People debate devolution in UK’s first ‘Citizens’ Assembly’
People in the Solent area have debated and voted on proposals for a new devolved body in the region, as part of the UK’s first ever ‘Citizens’ Assembly’ on local democracy, co-organised by the University of Southampton.
Residents called for real public involvement and further debate in decisions on devolution during the pilot assembly organised by politics academics at Southampton, together with colleagues at the universities of Sheffield, Westminster, University College London and in conjunction with the Electoral Reform Society.
Over two weekends of discussion and voting, around 30 participants reached their conclusions through a process of engagement with the details of different potential devolution arrangements.
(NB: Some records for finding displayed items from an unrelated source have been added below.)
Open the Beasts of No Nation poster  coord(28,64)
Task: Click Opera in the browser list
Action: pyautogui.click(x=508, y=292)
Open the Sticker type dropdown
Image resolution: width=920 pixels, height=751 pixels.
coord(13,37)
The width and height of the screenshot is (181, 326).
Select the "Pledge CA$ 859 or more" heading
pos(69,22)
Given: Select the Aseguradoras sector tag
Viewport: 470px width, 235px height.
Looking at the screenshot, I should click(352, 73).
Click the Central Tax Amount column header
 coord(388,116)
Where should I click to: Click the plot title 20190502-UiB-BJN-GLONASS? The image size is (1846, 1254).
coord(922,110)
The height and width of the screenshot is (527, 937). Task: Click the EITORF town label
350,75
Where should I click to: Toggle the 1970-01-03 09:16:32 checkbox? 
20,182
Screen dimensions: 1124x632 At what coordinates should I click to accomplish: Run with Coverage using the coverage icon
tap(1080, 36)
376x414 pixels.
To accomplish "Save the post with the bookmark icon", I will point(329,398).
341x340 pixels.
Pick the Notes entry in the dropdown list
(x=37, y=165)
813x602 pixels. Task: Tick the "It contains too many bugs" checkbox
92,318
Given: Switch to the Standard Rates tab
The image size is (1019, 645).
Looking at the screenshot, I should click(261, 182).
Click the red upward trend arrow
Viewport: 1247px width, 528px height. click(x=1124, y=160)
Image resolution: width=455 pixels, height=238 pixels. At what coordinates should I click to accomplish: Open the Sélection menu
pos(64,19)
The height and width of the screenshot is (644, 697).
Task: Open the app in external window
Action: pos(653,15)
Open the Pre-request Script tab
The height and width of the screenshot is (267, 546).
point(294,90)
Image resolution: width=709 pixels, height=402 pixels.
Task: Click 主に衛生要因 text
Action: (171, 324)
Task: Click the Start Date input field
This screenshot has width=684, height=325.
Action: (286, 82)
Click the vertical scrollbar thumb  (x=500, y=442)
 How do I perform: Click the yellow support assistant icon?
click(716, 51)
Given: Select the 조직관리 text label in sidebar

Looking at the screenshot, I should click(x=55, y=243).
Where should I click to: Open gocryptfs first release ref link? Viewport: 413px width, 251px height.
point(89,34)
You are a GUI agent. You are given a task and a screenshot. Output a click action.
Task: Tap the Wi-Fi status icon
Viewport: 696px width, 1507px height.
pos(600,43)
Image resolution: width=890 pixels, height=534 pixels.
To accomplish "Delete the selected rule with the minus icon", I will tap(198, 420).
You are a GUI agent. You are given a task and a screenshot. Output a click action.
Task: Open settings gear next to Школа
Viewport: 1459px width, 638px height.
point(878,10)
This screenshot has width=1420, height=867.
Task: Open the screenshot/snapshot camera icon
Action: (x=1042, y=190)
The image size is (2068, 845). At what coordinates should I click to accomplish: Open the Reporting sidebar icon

The participants voting reflected that, if there were to be a new devolved body:
- it should cover the Hampshire and Isle of Wight area, instead of other options like the South East, or the Solent.
- health and social care integration should be the most important priority for the body, followed by public transport, business support and housing investment.
On devolution plans for regions currently being debated by the Government:
- the participants were evenly split on whether they would vote for or against the proposals
Professor Will Jennings from the University of Southampton, Co-Investigator for the project, says: “This Assembly has challenged the myth that people are disengaged from politics. When they are given the chance to assess a range of different positions and possibilities, they do it with gusto - people are more than capable of grappling with complex questions about the way we are governed.
“This marks an important contribution to the conversation about politics and democracy in this country. We have shown there is a real potential for a new way of doing things.”
Professor Gerry Stoker, Professor of Politics and Governance, also at Southampton, comments: “Instead of devolution being a stitch-up between local and national politicians, we need engagement from citizens to bring new insights and new ideas into the debate. Our Assembly has shown one way that can be done."
The participants were given unique access to national and local experts to aid them in reaching their own conclusions on how Hampshire and the Isle of Wight should be governed. The project has been closely followed by local councils across the region. Local politicians and other experts gave evidence to the Assembly South, including Councillor Roy Perry, leader of Hampshire County Council.
The project is backed by Alan Whitehead, MP for Southampton Test and has seen participation from other key local figures, including Councillor Stephen Godfrey, Leader of Winchester City Council, Steven Lugg, Chief Executive of the Hampshire Association of Local Councils, and Mike Smith, Director of Cities for Cofely UK and former Director of Finance for Southampton City Council.
The ‘Assembly South’ pilot is only the second such event in the world to include both citizens and politicians as participants in the process, after the Republic of Ireland. Five local councillors debated alongside members of the public for the four days.
The overall project, entitled Democracy Matters is funded by the Economic and Social Research Council (ESRC). Hampshire and the Isle of Wight is one of two pilot areas taking part, alongside Assembly North in Sheffield. Citizens in the parallel Assembly for the South Yorkshire region gathered on the weekend of 7 November to reach their conclusions. The 31 participants similarly called for stronger powers for South Yorkshire, as well as a Yorkshire-wide elected Assembly and more democratic engagement in the process.
These Assemblies come in response to the sweeping constitutional changes currently facing the UK, a year on from the Scottish referendum and with key questions of devolution, English Votes for English Laws and the EU referendum currently high up the agenda.